Every record must be copied exactly. Leave nothing out.

*RECORDS SHOWN:*
..........

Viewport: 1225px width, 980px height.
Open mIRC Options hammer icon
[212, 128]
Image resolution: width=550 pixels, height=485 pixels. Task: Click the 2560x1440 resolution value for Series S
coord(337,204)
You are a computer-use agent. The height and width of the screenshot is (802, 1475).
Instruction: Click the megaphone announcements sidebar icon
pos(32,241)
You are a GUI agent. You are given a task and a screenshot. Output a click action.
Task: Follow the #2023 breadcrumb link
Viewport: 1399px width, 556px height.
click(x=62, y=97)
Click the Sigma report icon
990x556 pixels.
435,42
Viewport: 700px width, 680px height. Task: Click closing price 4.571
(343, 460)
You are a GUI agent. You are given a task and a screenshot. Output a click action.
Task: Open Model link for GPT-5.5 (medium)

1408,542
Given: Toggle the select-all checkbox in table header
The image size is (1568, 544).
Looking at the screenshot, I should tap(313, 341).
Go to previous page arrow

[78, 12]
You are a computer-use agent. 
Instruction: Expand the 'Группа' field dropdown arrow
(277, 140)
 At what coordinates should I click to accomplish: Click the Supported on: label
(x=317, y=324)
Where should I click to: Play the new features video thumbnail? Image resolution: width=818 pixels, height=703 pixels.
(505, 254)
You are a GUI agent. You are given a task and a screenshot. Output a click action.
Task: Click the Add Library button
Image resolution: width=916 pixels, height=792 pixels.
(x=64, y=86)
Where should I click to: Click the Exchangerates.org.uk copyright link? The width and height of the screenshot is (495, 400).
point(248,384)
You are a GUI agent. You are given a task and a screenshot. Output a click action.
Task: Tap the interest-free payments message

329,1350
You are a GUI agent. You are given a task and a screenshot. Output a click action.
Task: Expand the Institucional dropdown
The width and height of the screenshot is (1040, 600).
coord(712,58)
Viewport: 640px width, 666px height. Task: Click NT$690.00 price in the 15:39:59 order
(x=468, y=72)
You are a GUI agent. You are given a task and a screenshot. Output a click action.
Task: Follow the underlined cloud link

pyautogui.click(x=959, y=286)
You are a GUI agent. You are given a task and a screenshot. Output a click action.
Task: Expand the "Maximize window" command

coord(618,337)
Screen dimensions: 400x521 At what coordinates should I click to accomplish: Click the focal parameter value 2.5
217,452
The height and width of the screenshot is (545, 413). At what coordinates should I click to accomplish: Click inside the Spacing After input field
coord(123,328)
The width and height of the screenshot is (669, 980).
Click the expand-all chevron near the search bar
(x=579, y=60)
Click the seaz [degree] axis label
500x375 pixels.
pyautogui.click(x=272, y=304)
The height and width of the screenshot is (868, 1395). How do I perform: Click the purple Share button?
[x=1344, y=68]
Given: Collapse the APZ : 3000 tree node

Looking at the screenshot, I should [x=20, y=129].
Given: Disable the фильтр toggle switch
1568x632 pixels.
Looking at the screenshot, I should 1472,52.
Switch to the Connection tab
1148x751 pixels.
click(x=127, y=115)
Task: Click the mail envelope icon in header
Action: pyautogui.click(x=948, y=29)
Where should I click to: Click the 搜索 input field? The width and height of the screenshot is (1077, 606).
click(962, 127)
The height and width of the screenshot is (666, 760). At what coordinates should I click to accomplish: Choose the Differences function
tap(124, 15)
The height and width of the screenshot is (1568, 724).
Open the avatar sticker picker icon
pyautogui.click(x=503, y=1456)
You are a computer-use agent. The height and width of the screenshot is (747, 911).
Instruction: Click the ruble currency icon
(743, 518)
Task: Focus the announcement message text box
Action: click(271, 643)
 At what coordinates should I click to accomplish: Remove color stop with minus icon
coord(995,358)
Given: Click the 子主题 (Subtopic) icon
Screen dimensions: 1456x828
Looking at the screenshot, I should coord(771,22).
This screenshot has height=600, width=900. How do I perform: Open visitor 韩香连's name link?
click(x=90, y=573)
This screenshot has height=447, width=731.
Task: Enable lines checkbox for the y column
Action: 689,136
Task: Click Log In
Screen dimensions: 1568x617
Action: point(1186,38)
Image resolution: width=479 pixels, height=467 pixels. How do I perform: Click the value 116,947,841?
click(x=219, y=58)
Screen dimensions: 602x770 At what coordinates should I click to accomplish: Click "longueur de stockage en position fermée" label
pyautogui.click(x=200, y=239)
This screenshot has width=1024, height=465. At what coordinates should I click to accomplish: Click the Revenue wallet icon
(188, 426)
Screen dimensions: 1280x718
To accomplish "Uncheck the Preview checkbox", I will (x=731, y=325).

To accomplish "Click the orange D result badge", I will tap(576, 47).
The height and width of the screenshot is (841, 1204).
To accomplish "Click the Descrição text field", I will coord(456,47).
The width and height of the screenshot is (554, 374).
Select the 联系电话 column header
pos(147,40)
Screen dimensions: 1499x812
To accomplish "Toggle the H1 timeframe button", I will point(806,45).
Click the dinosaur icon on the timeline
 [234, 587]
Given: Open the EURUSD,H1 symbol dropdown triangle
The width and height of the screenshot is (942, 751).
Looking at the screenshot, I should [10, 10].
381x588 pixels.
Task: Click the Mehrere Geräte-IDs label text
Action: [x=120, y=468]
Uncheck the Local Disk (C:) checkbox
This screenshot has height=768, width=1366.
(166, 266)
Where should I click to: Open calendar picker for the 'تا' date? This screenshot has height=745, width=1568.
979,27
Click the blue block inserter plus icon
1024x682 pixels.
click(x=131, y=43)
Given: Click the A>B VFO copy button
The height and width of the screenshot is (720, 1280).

..........

*ANSWER TO THIS TASK:*
Viewport: 1225px width, 980px height.
Open mIRC Options hammer icon
[212, 128]
Image resolution: width=550 pixels, height=485 pixels. Task: Click the 2560x1440 resolution value for Series S
coord(337,204)
You are a computer-use agent. The height and width of the screenshot is (802, 1475).
Instruction: Click the megaphone announcements sidebar icon
pos(32,241)
You are a GUI agent. You are given a task and a screenshot. Output a click action.
Task: Follow the #2023 breadcrumb link
Viewport: 1399px width, 556px height.
click(x=62, y=97)
Click the Sigma report icon
990x556 pixels.
435,42
Viewport: 700px width, 680px height. Task: Click closing price 4.571
(343, 460)
You are a GUI agent. You are given a task and a screenshot. Output a click action.
Task: Open Model link for GPT-5.5 (medium)

1408,542
Given: Toggle the select-all checkbox in table header
The image size is (1568, 544).
Looking at the screenshot, I should tap(313, 341).
Go to previous page arrow

[78, 12]
You are a computer-use agent. 
Instruction: Expand the 'Группа' field dropdown arrow
(277, 140)
 At what coordinates should I click to accomplish: Click the Supported on: label
(x=317, y=324)
Where should I click to: Play the new features video thumbnail? Image resolution: width=818 pixels, height=703 pixels.
(505, 254)
You are a GUI agent. You are given a task and a screenshot. Output a click action.
Task: Click the Add Library button
Image resolution: width=916 pixels, height=792 pixels.
(x=64, y=86)
Where should I click to: Click the Exchangerates.org.uk copyright link? The width and height of the screenshot is (495, 400).
point(248,384)
You are a GUI agent. You are given a task and a screenshot. Output a click action.
Task: Tap the interest-free payments message

329,1350
You are a GUI agent. You are given a task and a screenshot. Output a click action.
Task: Expand the Institucional dropdown
The width and height of the screenshot is (1040, 600).
coord(712,58)
Viewport: 640px width, 666px height. Task: Click NT$690.00 price in the 15:39:59 order
(x=468, y=72)
You are a GUI agent. You are given a task and a screenshot. Output a click action.
Task: Follow the underlined cloud link

pyautogui.click(x=959, y=286)
You are a GUI agent. You are given a task and a screenshot. Output a click action.
Task: Expand the "Maximize window" command

coord(618,337)
Screen dimensions: 400x521 At what coordinates should I click to accomplish: Click the focal parameter value 2.5
217,452
The height and width of the screenshot is (545, 413). At what coordinates should I click to accomplish: Click inside the Spacing After input field
coord(123,328)
The width and height of the screenshot is (669, 980).
Click the expand-all chevron near the search bar
(x=579, y=60)
Click the seaz [degree] axis label
500x375 pixels.
pyautogui.click(x=272, y=304)
The height and width of the screenshot is (868, 1395). How do I perform: Click the purple Share button?
[x=1344, y=68]
Given: Collapse the APZ : 3000 tree node

Looking at the screenshot, I should [x=20, y=129].
Given: Disable the фильтр toggle switch
1568x632 pixels.
Looking at the screenshot, I should 1472,52.
Switch to the Connection tab
1148x751 pixels.
click(x=127, y=115)
Task: Click the mail envelope icon in header
Action: pyautogui.click(x=948, y=29)
Where should I click to: Click the 搜索 input field? The width and height of the screenshot is (1077, 606).
click(962, 127)
The height and width of the screenshot is (666, 760). At what coordinates should I click to accomplish: Choose the Differences function
tap(124, 15)
The height and width of the screenshot is (1568, 724).
Open the avatar sticker picker icon
pyautogui.click(x=503, y=1456)
You are a computer-use agent. The height and width of the screenshot is (747, 911).
Instruction: Click the ruble currency icon
(743, 518)
Task: Focus the announcement message text box
Action: click(271, 643)
 At what coordinates should I click to accomplish: Remove color stop with minus icon
coord(995,358)
Given: Click the 子主题 (Subtopic) icon
Screen dimensions: 1456x828
Looking at the screenshot, I should coord(771,22).
This screenshot has height=600, width=900. How do I perform: Open visitor 韩香连's name link?
click(x=90, y=573)
This screenshot has height=447, width=731.
Task: Enable lines checkbox for the y column
Action: 689,136
Task: Click Log In
Screen dimensions: 1568x617
Action: point(1186,38)
Image resolution: width=479 pixels, height=467 pixels. How do I perform: Click the value 116,947,841?
click(x=219, y=58)
Screen dimensions: 602x770 At what coordinates should I click to accomplish: Click "longueur de stockage en position fermée" label
pyautogui.click(x=200, y=239)
This screenshot has width=1024, height=465. At what coordinates should I click to accomplish: Click the Revenue wallet icon
(188, 426)
Screen dimensions: 1280x718
To accomplish "Uncheck the Preview checkbox", I will (x=731, y=325).

To accomplish "Click the orange D result badge", I will tap(576, 47).
The height and width of the screenshot is (841, 1204).
To accomplish "Click the Descrição text field", I will coord(456,47).
The width and height of the screenshot is (554, 374).
Select the 联系电话 column header
pos(147,40)
Screen dimensions: 1499x812
To accomplish "Toggle the H1 timeframe button", I will point(806,45).
Click the dinosaur icon on the timeline
 [234, 587]
Given: Open the EURUSD,H1 symbol dropdown triangle
The width and height of the screenshot is (942, 751).
Looking at the screenshot, I should [10, 10].
381x588 pixels.
Task: Click the Mehrere Geräte-IDs label text
Action: [x=120, y=468]
Uncheck the Local Disk (C:) checkbox
This screenshot has height=768, width=1366.
(166, 266)
Where should I click to: Open calendar picker for the 'تا' date? This screenshot has height=745, width=1568.
979,27
Click the blue block inserter plus icon
1024x682 pixels.
click(x=131, y=43)
Given: Click the A>B VFO copy button
The height and width of the screenshot is (720, 1280).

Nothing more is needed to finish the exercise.